An Exact Science
As most students of my generation, I took a course in biology in my sophomore year of high school. Chemistry was reserved for junior year, and physics was taught in senior year. This was a logical progression in the 1960s, since biology was a descriptive science that required almost no mathematics. It was like a Victorian pin board of butterflies, arrayed by size or color, but never quantified by any numbers or theory. By the time my daughter took high school biology in the early part of this century, the entire aspect of biology had changed to the point at which I had difficulty reading her textbook.

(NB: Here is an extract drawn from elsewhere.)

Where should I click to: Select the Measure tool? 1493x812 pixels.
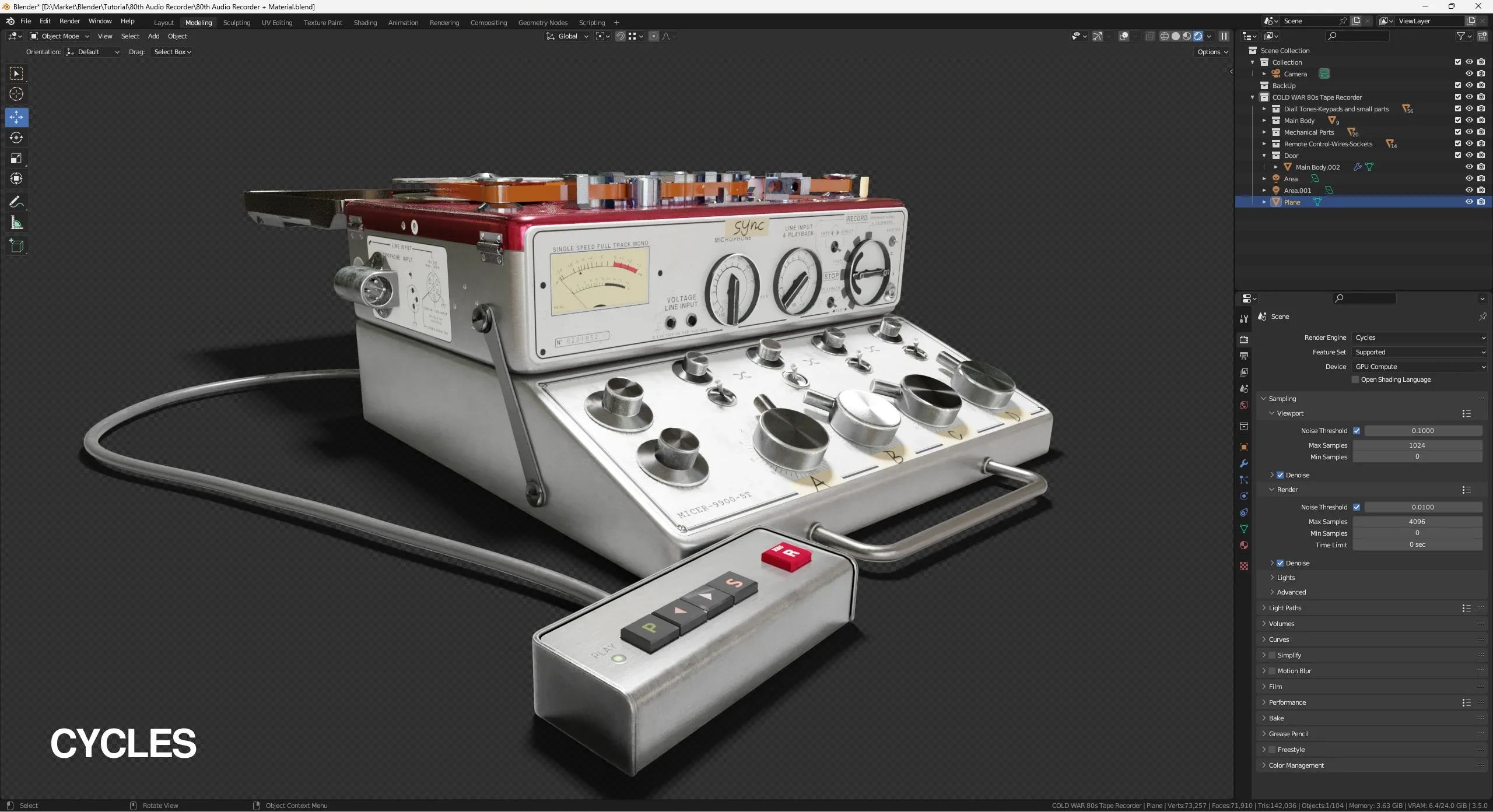16,222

Biology had become an exact science.
Ernest Rutherford (1871-1937), a preeminent physicist of his age (Rutherfordium Rf, element 104, is named after him), and winner of the 1908 Nobel Prize in Chemistry, once said, "All science is either physics or stamp collecting." Many disciplines of science progressed from a descriptive stage (stamp collecting) to an exact science, for which physics is the archetype. Astronomy, from the Latin astrum (star or constellation) and nominare (to name), originally was just finding and naming stars. In the seventeenth century, Johannes Kepler's laws of planetary motion added a touch of mathematics. Eventually, spectrographs were fitted to larger and larger telescopes, stars were described by more and more numbers, and astronomy became an exact science. Eventually, astronomy spun-off the very mathematical subfield of astrophysics. Much the same course was followed by geology and meteorology.

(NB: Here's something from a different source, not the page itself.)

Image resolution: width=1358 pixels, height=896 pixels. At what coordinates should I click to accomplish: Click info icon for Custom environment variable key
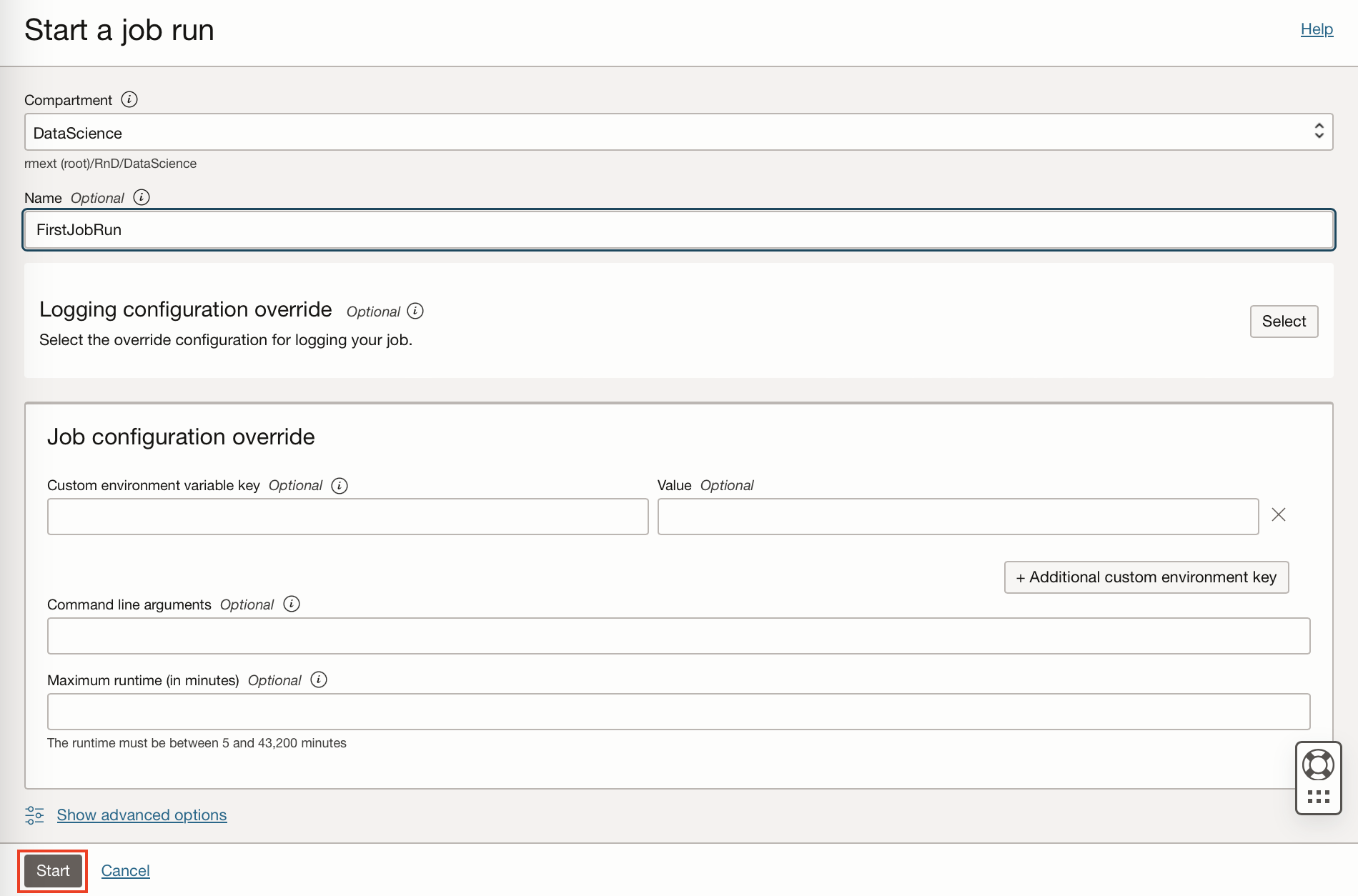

The quantization of biology was assisted by physicists who crossed over to the discipline. Max Delbruck, a theoretical physicist who received his Ph.D. in 1930, was encouraged to enter biology by no less than Niels Bohr. He went on to win the 1969 Nobel Prize in Physiology or Medicine for work on the replication mechanism and genetics of viruses. Another distinguished physicist who migrated to biology was Francis Crick, who with James Watson, Rosalind Franklin, and another physicist, Maurice Wilkins, deciphered the role of DNA in organisms. Crick originally began a physics Ph.D. on the viscosity of water at high temperatures, but abandoned this for defense work during World War II. After the war, Crick migrated into biology research along with a large troop of physical scientists.

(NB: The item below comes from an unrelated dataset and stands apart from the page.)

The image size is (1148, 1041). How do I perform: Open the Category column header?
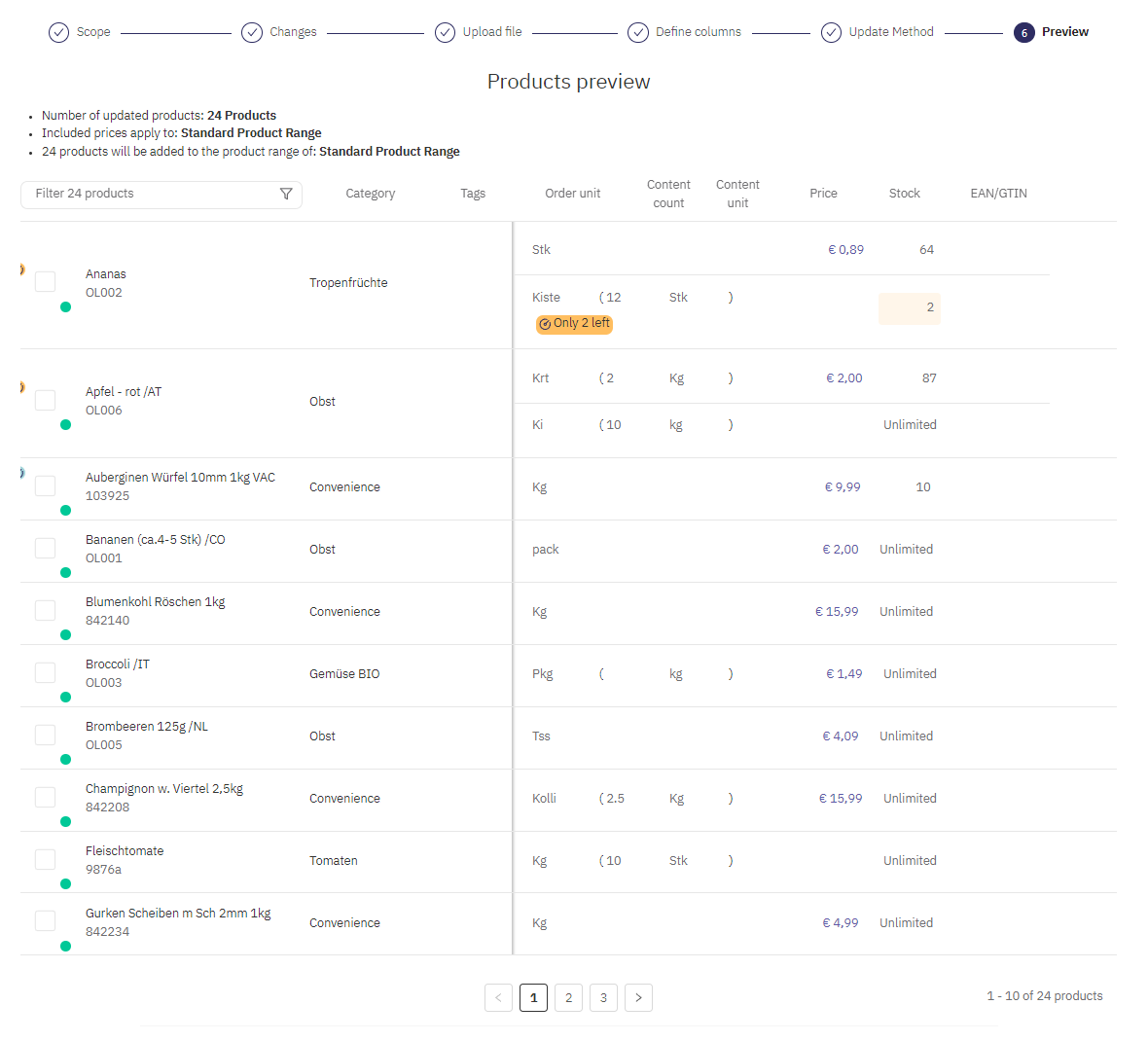[370, 194]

The transition of biology from a descriptive to an exact science was not wholly welcomed by all biologists. Many decried this paradigm shift as mere "physics envy," in analogy to a Freudian theory that would shock any feminist. The alleged aversion of biologists to mathematics has spawned many humorous stories. One of the more interesting accounts is how biologists mix chemical solutions [1]. Instead of weighing reagents, they use descriptive categories for quantity of matter
• Some.
• A bunch.
• A whole bunch.
• A ton.
• All of it.
• See if somebody else has any.
• We'll have to buy some more.
At least two of my colleagues in Morristown have degrees in Biology. I'm happy to say that their laboratory technique is far superior!
References:
1. Physics envy among biologists: fact or fiction?
2. The nature of scientific truth
3. Biology and 'physics envy'
4.Erwin Schrodinger, "What is Life? (1944).